Mais professeur, les Ivoiriens raffolent des grillades, comment éviteront-ils le gras ?
Si on raffole des grillades, il faut l’enrichir des fruits et légumes. Il faut manger de la banane, de la papaye, pour freiner l’effet cancérogène de ces produits liés à la viande et qui mettent des goudrons dans le colon. C’est le goudron dans le colon qui donne le cancer du colon. Manger la viande braisée est un risque de cancer. Dans les viandes braisées, il y a du carbone. Le problème, c’est que depuis le bas âge, l’enfant mange le « soukouya » (Ndlr : la viande braisée). Or, ce cancer met quinze à vingt ans avant d’apparaître. C’est donc le résultat de quinze à vingt ans d’une mauvaise alimentation. Plus on a une hygiène de vie saine, plus le risque du cancer du colon diminue. Il faut ajouter également que le tabac est à l’origine de 30% des cancers. Qu’il s’agisse du cancer du poumon, du cancer de la gorge, et même des cancers digestifs. La consommation du tabac est la première cause de cancer chez l’adulte. Or, près de 20% des jeunes ivoiriens se mettent à fumer. Si on lutte contre le tabac efficacement, c’est qu’on lutte contre le cancer efficacement.

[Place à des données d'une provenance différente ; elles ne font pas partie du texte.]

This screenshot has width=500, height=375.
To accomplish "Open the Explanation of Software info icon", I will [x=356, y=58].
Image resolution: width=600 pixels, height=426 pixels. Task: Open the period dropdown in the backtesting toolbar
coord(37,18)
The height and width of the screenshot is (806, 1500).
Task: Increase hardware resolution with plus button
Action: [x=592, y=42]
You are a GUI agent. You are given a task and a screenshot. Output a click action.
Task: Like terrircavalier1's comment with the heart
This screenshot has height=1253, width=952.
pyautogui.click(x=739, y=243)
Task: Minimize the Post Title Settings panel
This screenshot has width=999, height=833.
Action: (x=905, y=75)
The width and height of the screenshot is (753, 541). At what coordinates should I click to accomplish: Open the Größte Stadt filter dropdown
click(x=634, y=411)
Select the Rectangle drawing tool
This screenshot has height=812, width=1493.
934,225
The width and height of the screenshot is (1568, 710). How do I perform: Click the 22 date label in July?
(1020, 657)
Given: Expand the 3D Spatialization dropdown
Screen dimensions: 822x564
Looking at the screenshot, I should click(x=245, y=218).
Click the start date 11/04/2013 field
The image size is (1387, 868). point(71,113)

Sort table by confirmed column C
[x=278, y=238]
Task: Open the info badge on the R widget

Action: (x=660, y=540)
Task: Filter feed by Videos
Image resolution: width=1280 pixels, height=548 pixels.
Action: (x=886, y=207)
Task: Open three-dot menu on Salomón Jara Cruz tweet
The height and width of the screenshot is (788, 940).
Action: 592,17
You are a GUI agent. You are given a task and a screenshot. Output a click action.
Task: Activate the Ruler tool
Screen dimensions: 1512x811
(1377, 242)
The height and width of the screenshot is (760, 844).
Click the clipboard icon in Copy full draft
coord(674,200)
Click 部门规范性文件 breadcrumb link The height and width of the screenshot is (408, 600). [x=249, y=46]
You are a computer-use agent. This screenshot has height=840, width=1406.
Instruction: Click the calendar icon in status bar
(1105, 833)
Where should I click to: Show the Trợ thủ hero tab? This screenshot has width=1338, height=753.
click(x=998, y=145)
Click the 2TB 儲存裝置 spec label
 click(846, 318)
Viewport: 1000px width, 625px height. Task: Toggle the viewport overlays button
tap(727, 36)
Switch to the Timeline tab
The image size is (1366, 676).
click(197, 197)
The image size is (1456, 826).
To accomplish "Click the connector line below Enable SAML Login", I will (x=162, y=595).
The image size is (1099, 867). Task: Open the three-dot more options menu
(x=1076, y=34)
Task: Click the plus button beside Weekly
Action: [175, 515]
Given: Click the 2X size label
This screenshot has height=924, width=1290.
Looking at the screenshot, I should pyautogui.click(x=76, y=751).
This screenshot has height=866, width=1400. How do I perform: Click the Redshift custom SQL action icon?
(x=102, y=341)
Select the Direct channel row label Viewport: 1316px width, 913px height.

Les patients reconnaissent-ils avoir fumé de la cigarette ?
Nous avons 20 à 25% qui ont fumé. Fumer donne le cancer du rein, du pancréas, le cancer orl, etc. 30% des cancers sont liés au tabac; 20% sont liés à l’alimentation. Si on soustrait l’alcool, le tabac de ses habitudes et qu’on a une alimentation équilibrée, on réduit les risques de cancer de 50%.
Et qu’en est-il du thé qui est de plus en plus présent dans les habitudes alimentaires?
Le thé et le café n’ont pas de problème particulier. Mais il ne faut pas non plus en abuser. Le thé vert est préconisé par les cancérologues aujourd’hui. Les scientifiques ont prouvé qu’il améliore la santé et réduit le risque de certains cancers mais il ne remplace pas l’effet des fruits et légumes comme le corossol ou la papaye. Tous les légumes sont également importants. L’assiette de l’Ivoirien doit comporter au moins des légumes et des fruits une fois par jour.
Et qu’est-ce qui est prévu pour l’amélioration de la chimiothérapie ?
La chirurgie, la chimiothérapie et la radiothérapie sont des traitements spécifiques du cancer. Les gens vont en Europe parce que les structures ne sont pas encore complètes. Les ressources humaines existent. Nous avons une douzaine de médecins qui manipulent la chirurgie. Nous avons quatre médecins diplômés en cancérologie médicale qui coordonnent la chimiothérapie. Mais nous n’avons pas de radiothérapie en Côte d’Ivoire ; or le traitement nécessite souvent la combinaison des deux méthodes. C’est ce qu’on appelle la radio-chimiothérapie concomitante dans le cas du cancer du col de l’utérus qui est avancé et du cancer du rectum. Nous sommes donc obligés d’évacuer les malades qui en ont les moyens. Car la chimiothérapie que nous faisons à ces malades n’est que provisoire. C’est cela le drame des patientes du cancer du col de l’utérus.
Est-ce que la radiothérapie sera un jour une réalité ?
Nous avons espoir que dans les trois années qui viennent, on aura un centre de radiothérapie et que nous pourrons traiter tous nos malades.